久しぶりに会ったおだちゃんは、髪が伸びていた。
人生ほぼ坊主頭をポリシーとしているおだちゃんの髪が伸びているのは、きっとお金がないからだと想う。
人生に於いて重要なのは、新鮮さだと言えなくもないので、このままロン毛になったらいいと注進したのだが、たぶん、聞き入れられることはないんだろうな。
キムタクみたくなって、女の子にもてるかもしれないのに。とかね。
そんなおだちゃんなんだけど。
入院中にメールが来て、「退院するまでには見舞いに行くよ。調べたら、バスなら安く行けそう」なんて言ってきた。
生意気なおだちゃん、お金がないおだちゃんにしては、めずらしく殊勝な発言である。
おだちゃんの性格を考えるに、新潟まで見舞いに来ると言うなんて・・・ないよなぁ。と想うわけだ。
でも、今回は死にかけちゃったわけだし、怪我の程度が普通じゃないし、おだちゃんとは友達歴も長いし、最近は八丈島にも一緒に行ってるし、困った時にはお金も貸してあげてるし、やっぱりおれのことを心配してるんだなぁ・・・なんてね。

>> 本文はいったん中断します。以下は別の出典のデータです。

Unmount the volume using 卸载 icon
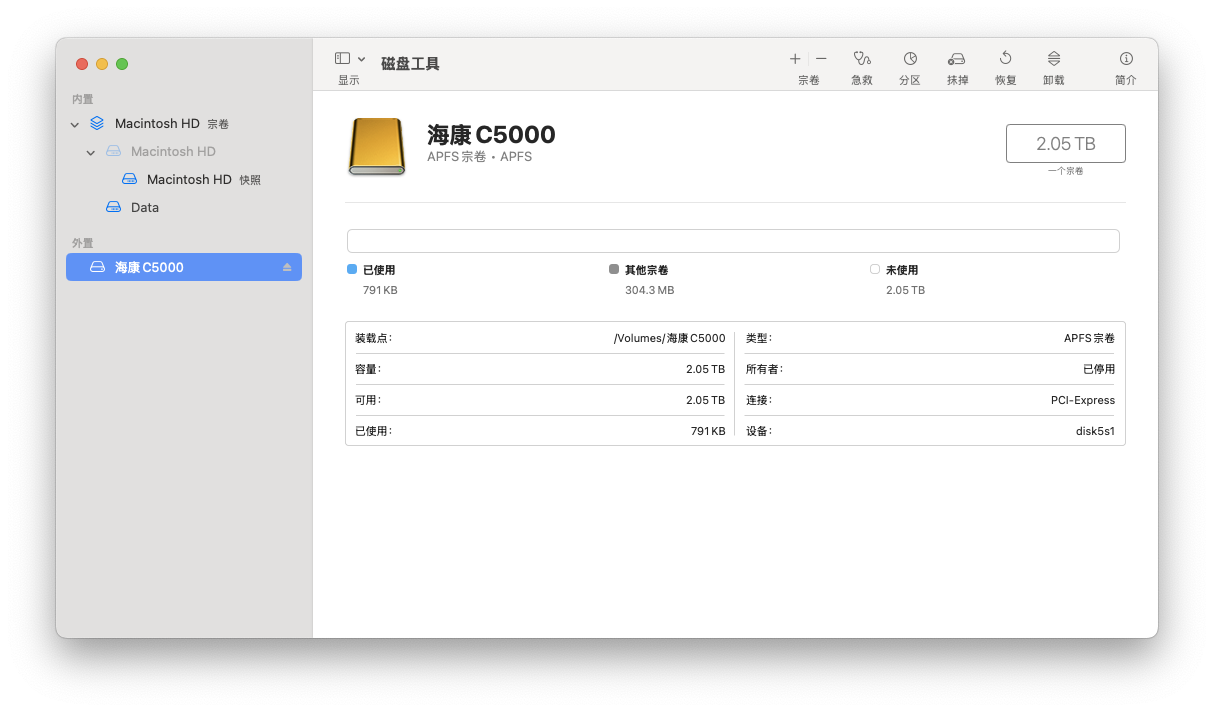 pyautogui.click(x=1053, y=64)
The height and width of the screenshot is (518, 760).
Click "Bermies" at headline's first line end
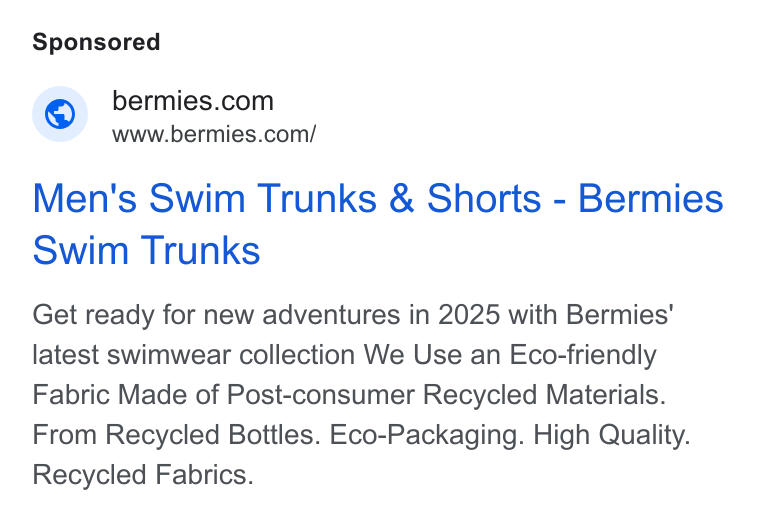pos(650,198)
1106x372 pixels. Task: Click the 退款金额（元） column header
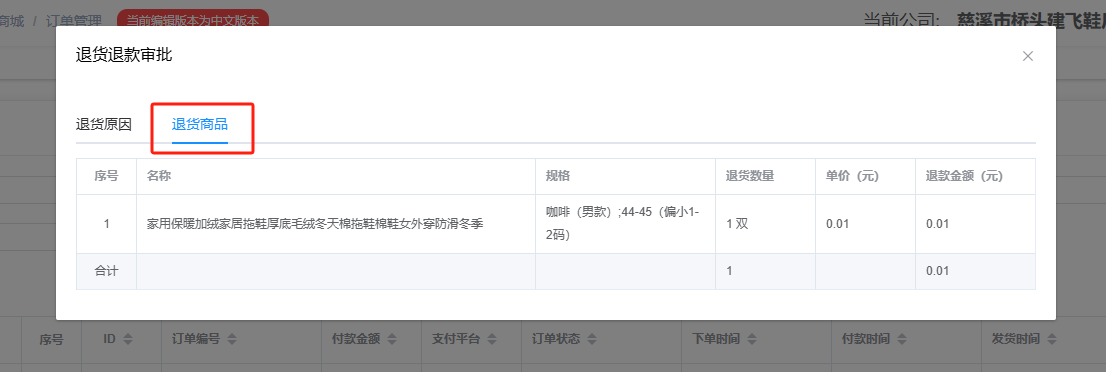[x=964, y=176]
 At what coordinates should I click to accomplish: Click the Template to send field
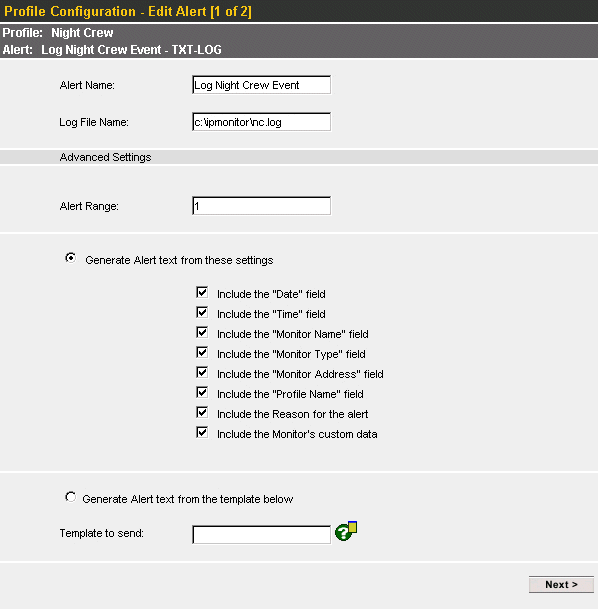point(261,535)
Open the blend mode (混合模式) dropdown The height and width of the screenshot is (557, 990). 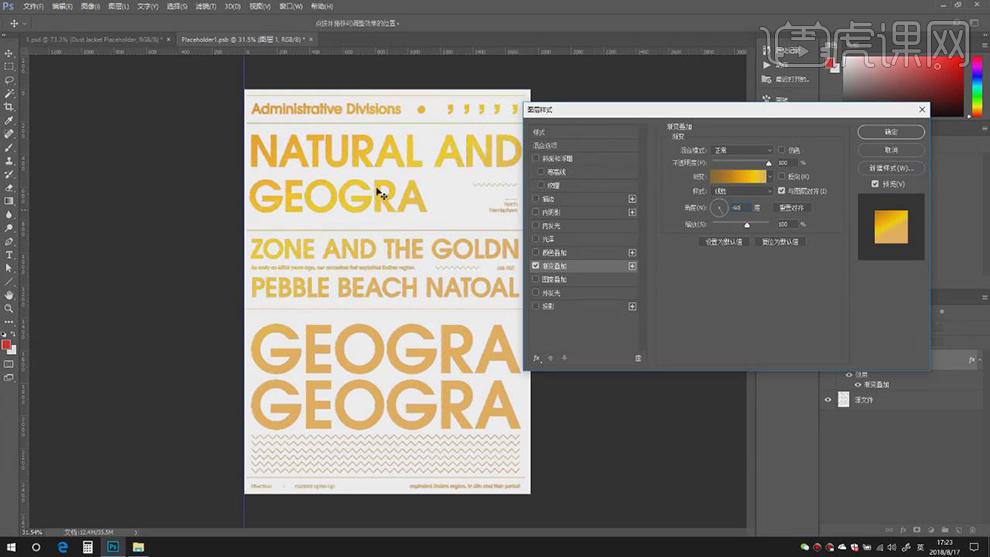click(x=742, y=150)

うんうん、良い友達だなぁ・・・なんて想ったりしてね。
で、おだちゃんと、その事について話した。
「見舞いに来ようなんて、偉いじゃん」
「で、病院は新潟市のどこだったの?」
「ん?病院は新潟市じゃないよ」
「えっ?新潟市じゃないの?新潟市から遠いの?」
「新潟市からは遠いね。南魚沼市だよ」
「なんなの?なに?新潟市に行きたかったってこと?」
「いや、新潟は行ったことがないからさぁ」
なんだか、怪しい。非常に怪しい。怪しすぎる。新潟は?
問い詰めると、白状した。
どうもおだちゃんは、新潟市にある競馬場へ行きたかったらしい。行ったことのない新潟競馬場へ、見舞いついでに行こうと想っていたらしい。どちらかというと、競馬場ついでに見舞いに来ようと想っていた節がみてとれる。

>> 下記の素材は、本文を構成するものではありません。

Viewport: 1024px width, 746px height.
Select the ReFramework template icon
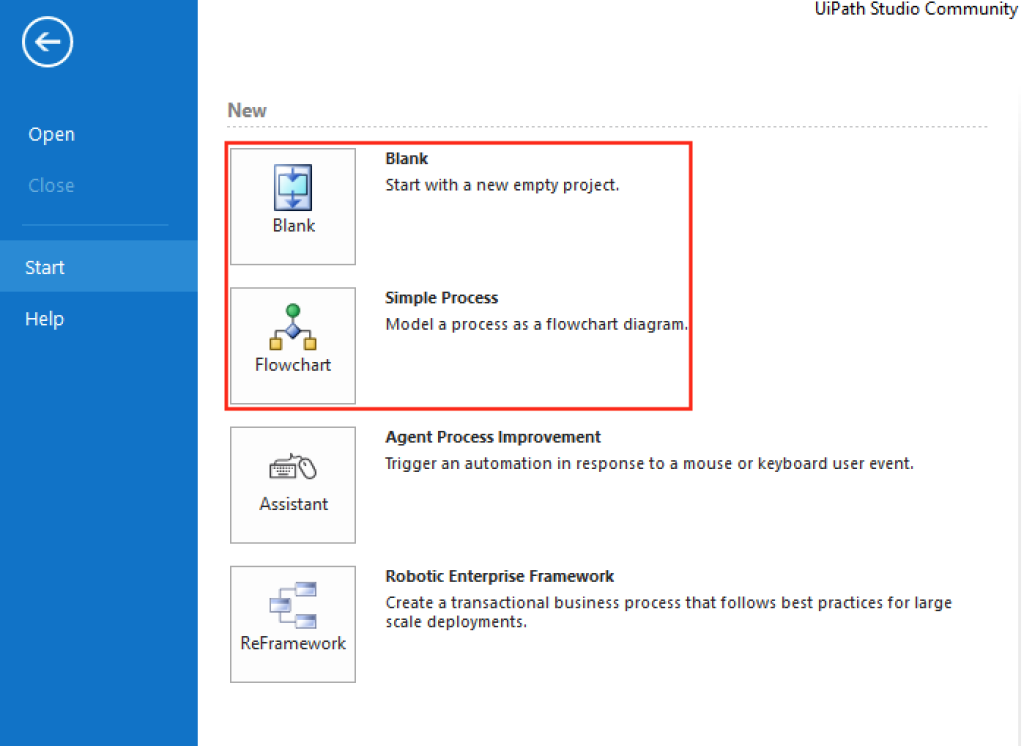click(x=293, y=604)
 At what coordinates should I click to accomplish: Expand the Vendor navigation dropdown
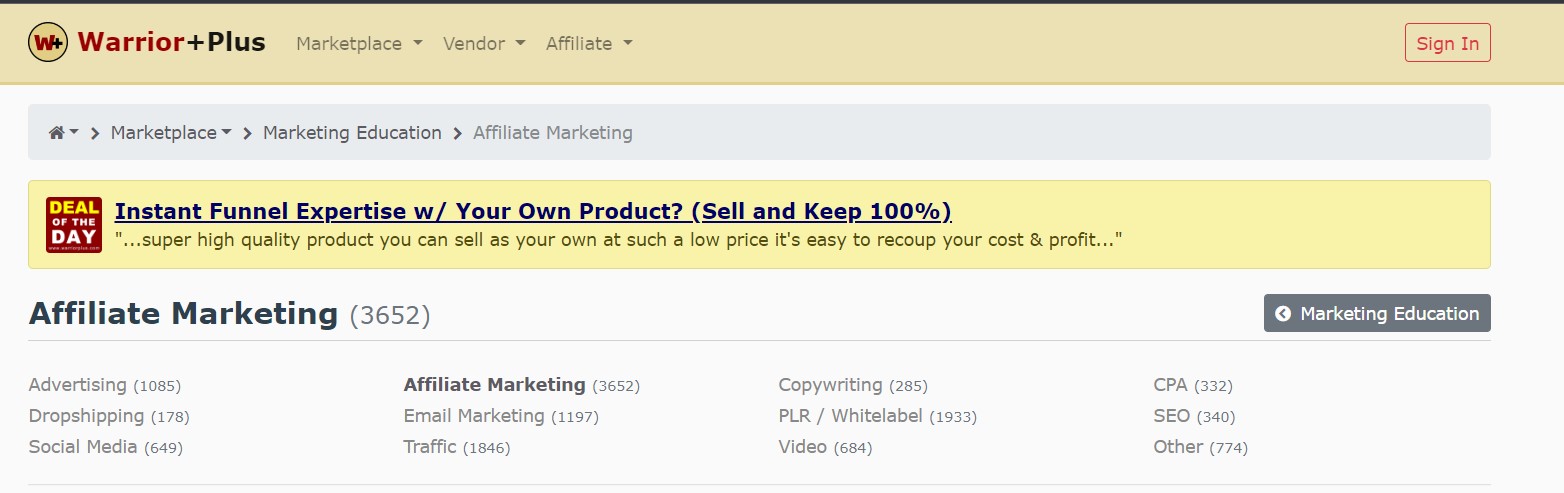pos(484,44)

やっぱりね。おかしいと思ったんだよ。長距離バスに乗ってまで見舞いに来ようなんて・・・。おかしいと想ったんだよ。ほんとにさ。
もう、困っても、お金貸してあげないかんね。ほんとに。
でもまぁ、おだちゃんが、「生きてて良かったじゃん、ほんとに」と言うたびに、「生きてて良かったなぁ」と想ったりしちゃってね。
でも、困っても、お金は貸してあげないよ。ほんとに。